The Keyword Search was the main entry to access the Web-based Learning system. Because all of participants were low prior knowledge learners, who did not have any understandings of the subject content of the Web-based Learning system, there was a need to provide them with visual cues (Chen, Fan, & Macredie, 2006). Thus, keywords displayed in the results were highlighted with yellow (Figure 3) so that students could easily identify relevant results. Furthermore, the participants could view relationships between different topics by clicking the “Map,” which can help them construct knowledge through exploration.

Figure 3.

The display of the results.

Study Preferences Questionnaire

As mentioned in the Introduction section, the present study emphasized on Pask’s Holism/Serialism, instead of Witkin’s Field Dependence/Field Independence. To this end, the students’ cognitive styles were administered with Ford’s (1985) SPQ, which showed adequate reliability (α = .77). This instrument was chosen for the current study because several researchers agreed that the SPQ provided a relatively quick and easy measure (Clewley et al., 2010, 2011; Ellis, Ford, & Wood, 1993).

The SPQ was presented with two sets of 17 statements. The students were asked to choose the statements that they agreed or to indicate no preferences. The current study identified Holists and Serialists by using criteria suggested by Ford (1985): (a) If students agreed with more than half of the statements related to Holists, they were identified as Holists; (b) if students agreed with more than half of the statements related to Serialists, they were then considered as Serialists. Such criteria were simple so it was not necessary to take an excessive amount of time to identify students’ cognitive styles with the SPQ.

Pretest and posttest

The pretest and posttest were employed to evaluate the participants’ levels of knowledge of the subject domain both before and after learning from the Web-based Learning system, respectively. Furthermore, the students’ learning performance was also measured by examining the difference between the posttest score and pretest score (i.e., the gain score). Both tests were presented in a computer-based format and included 20 multiple-choice questions about the principles of “Interaction Design,” each with three different answers and an “I don’t know” option. The participants were asked to circle an answer that the participants believed to be correct. The pretest and posttest questions were compatible so that each question on the pretest had a corresponding similar (but not the same) question on the posttest. Creating similar questions was achieved by either rewriting the questions or providing the possible answers in a different order or, where appropriate, by substituting different numbers or variables into the questions. The item difficulty index was ranging from 0.21 to 0.78, which was of moderate difficulty (Hopkins, 1998). Overall, the reliabilities of the pretest and posttest scores were acceptable.

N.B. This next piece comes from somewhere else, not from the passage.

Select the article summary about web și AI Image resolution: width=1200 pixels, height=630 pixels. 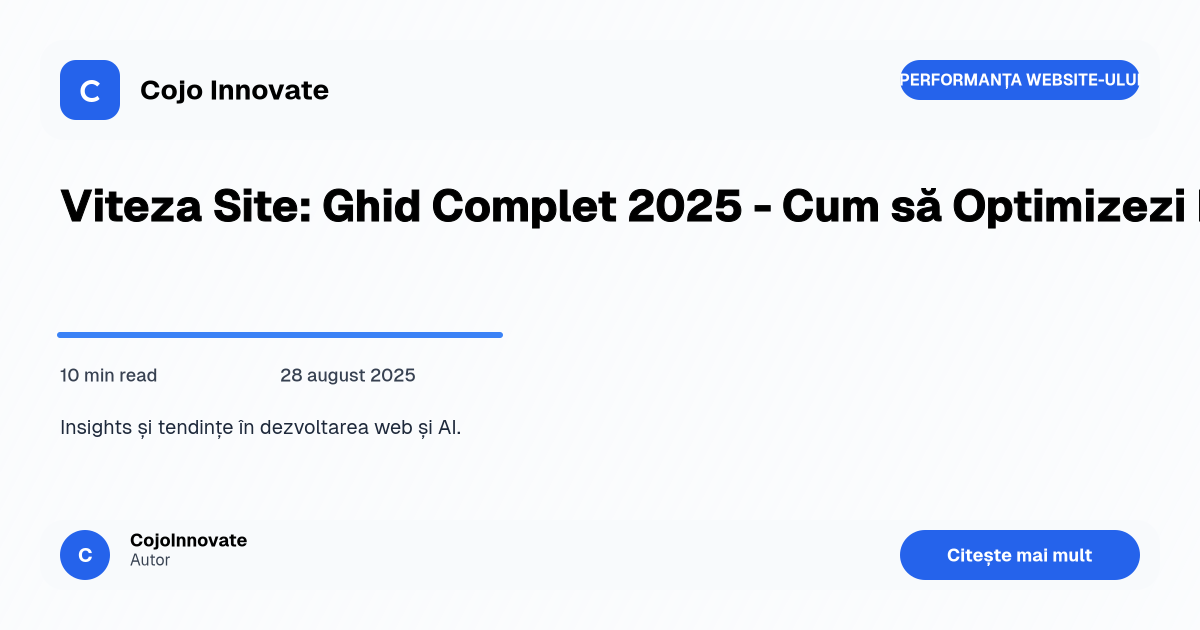pyautogui.click(x=260, y=426)
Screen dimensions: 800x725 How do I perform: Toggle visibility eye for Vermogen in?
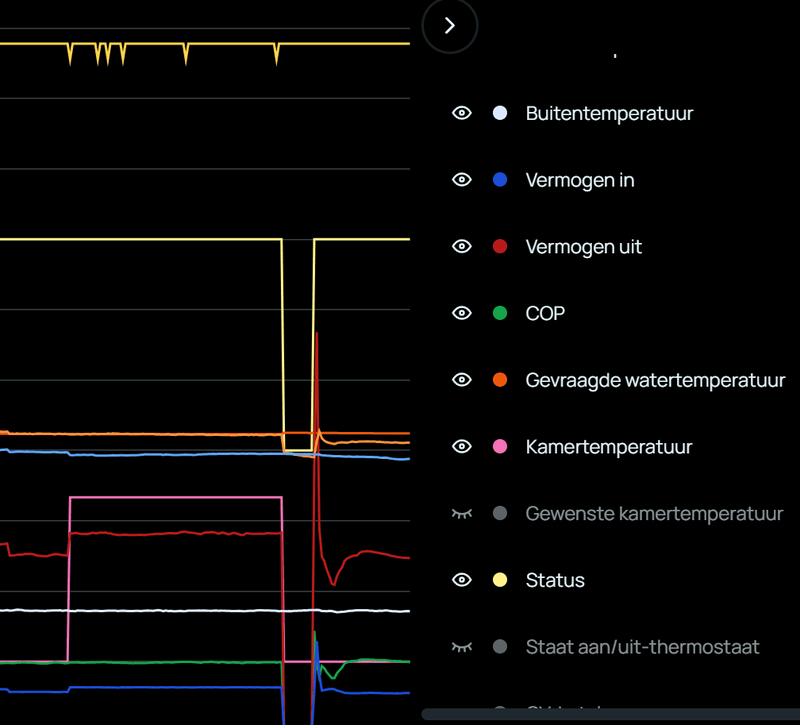[461, 180]
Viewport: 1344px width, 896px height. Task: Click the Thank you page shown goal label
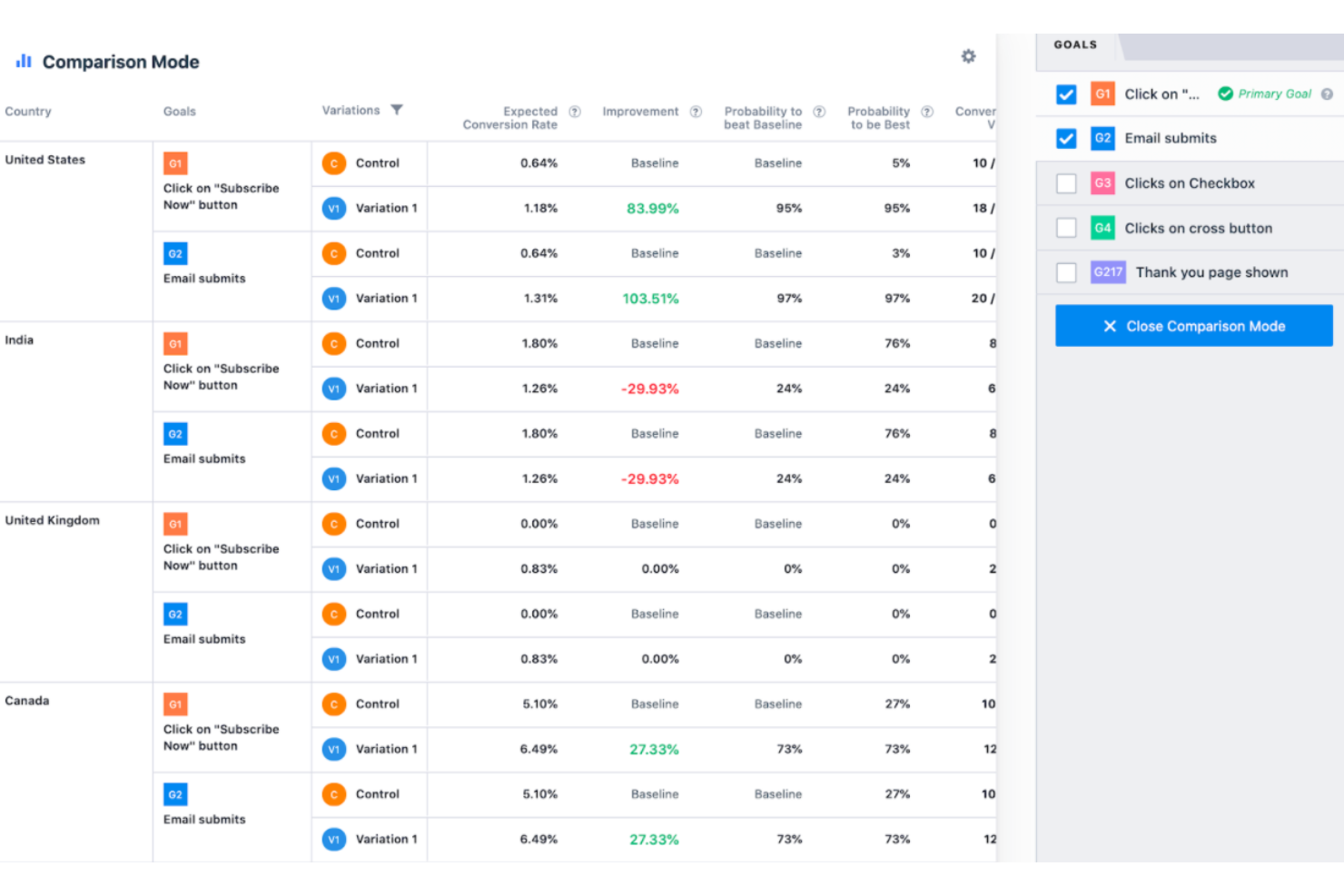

The alpha coefficient of the pretest scores was .74, while the alpha coefficient for the posttest scores was .85.

Questionnaire

The questionnaire was applied to examine students’ reactions to their specific learning scenarios. Thus, the questionnaire included two parts. The first part was committed to realize students’ reactions to the Web-based Learning system described in the Web-based Learning System section, while the second part was dedicated to examine students’ reactions toward the DC scenario or the MD scenario. Regardless of the DC scenario or the MD scenario, there were 30 statements, and all of statements were based on 5-point Likert scale, which consisted of the following: strongly agree, agree, neutral, disagree, and strongly disagree. Students were required to indicate agreement or disagreement with each statement that most closely reflected their opinions. To reduce the bias of the present study, both of favored statements (e.g., The mobile device is useful to collect information anytime and anywhere) and nonfavored statements (e.g., I feel difficult to identify relevant information with the mobile devices) were included in the questionnaire. In addition, there were an almost equal number of the favored statements (N = 16) and the nonfavored statements (N = 14) in the questionnaire. The reliability of the questionnaire was found to be acceptable (DC: α = .81; MD: α = .78).

Task sheet

When interacting with the Web-based Learning system, the participants were given a task sheet, which described the tasks that learners needed to undertake. In total, the task sheet listed 15 factual questions, each of which had only one correct answer. The participants were required to find an answer to each question via accessing information from the Web-based Learning system. The purpose of finding an answer to each question was to (a) maintain the learners’ motivation (Scanlon, 2000) and (b) guide the learners to locate information with keywords from the Web-based Learning system. Moreover, the amount of time that each participant spent for finding the answers could be applied to assess his or her learning performance.

Experimental Procedures

The experiment took place in a university in Taiwan. Prior to conducting the experiment, a request was issued to students in lectures, and further by email, making clear the nature of this study and their participation. The students took part in the experiment on the basis of volunteering. The experiment consisted of two phases held on different days. The details of these two phases are described in the following sections.

The first phase

Seventy students took part in the first phase of the experiment, which took 1 hour or so, and they were asked to take the SPQ to classify their cognitive styles. Once this was done, they were requested to fill out a personal information sheet, which was designed to identify their personal background, including the levels of their prior knowledge to subject content, and the levels of their previous system experience in using computers, the Internet, and MDs. Subsequently, quota sampling was applied to select the sample for the next phase based on the participants’ previous system experience and their prior knowledge to the subject content. Quotas were selected according to the data shown in the personal information sheet of each student. We chose the quota sampling because it could provide sufficient statistical power to detect group differences (Ramirez-Correa, Rondán-Cataluña, & Arenas-Gaitán, 2014). The final sample size included 56 students who had a fundamental understanding of how to interact with a DC or MD and were inexperienced in the subject content.

The second phase

The aforementioned selected 56 students participated in the activities of the second phase, where there were two scenarios, that is, the DC scenario and the MD scenario. The students were almost evenly assigned to these two scenarios, in terms of their cognitive styles, experience with DCs and experience with MDs (Table 2). Accordingly, 28 students were assigned to the DC scenario, in which they interacted with the Web-based Learning system via a DC. On the other hand, the remaining 28 students were allocated to the MD scenario, in which they interacted with the Web-based Learning via a MD, that is, an iPad.

Table 2.

The Distribution of the Sample.

	MD scenario (N = 28)	DC scenario (N = 28)
Cognitive styles
Holists	14	14
Serialists	14	14
Experience with desktop computers
Average	6	5
Good	12	13
Excellent	10	10
Experience with mobile devices
Average	7	8
Good	11	10
Excellent	10	10

Note. MD = mobile device; DC = desktop computer.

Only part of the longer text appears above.